Computer Assisted Reporting
This is the second of four articles about analyzing distances between sex offenders and child daycare centers in Missouri as part of a joint project with KSHB NBC Action News in Kansas City.
The previous article gave details of analyzing the Missouri Sex Offender Registry and preparing a data file for geocoding.Our goal was to compute distances from Missouri registered sex offenders to child day centers in Missouri, and in particular church daycare centers. KSHB’s recent report explained that a loophole in law allows hundreds of Missouri sex offenders to live near church day cares.

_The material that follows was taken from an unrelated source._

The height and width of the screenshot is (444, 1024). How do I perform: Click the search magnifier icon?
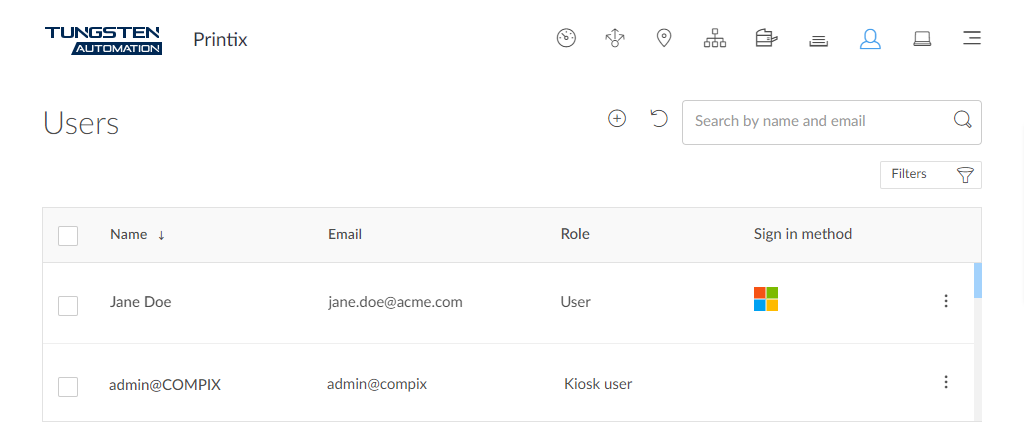tap(962, 120)
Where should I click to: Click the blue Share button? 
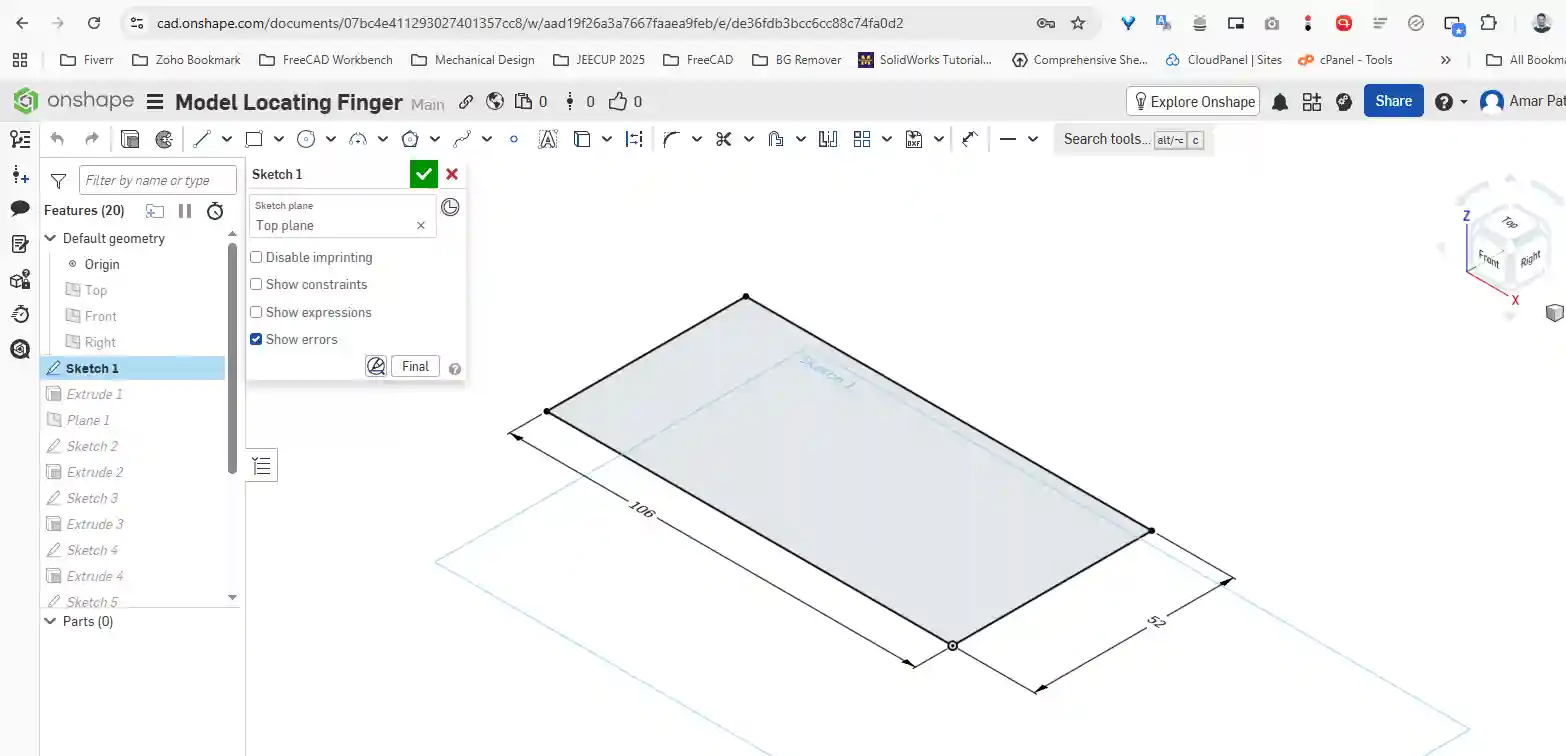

To compute distances we needed the latitude-longitude coordinates from the offenders and the child daycare providers. But how do we convert street addresses to geolocation coordinates?
The process of converting addresses to latitude-longitude coordinates is called “geocoding” and Google provides an application program interface (API) for this. The Google Geocoding API page provides many details of how this process works. Also note Google has a number of restrictions on how this works.
We used a similar geocoding process described below on both lists of offenders and childcare centers.
Let’s look at an example to understand how geocoding works.
One of the Missouri registered sex offenders lives at this address: 5007 S Fuller Ave, Independence, MO. How can we use Google Geocoding to get the latitude-longitude of this address?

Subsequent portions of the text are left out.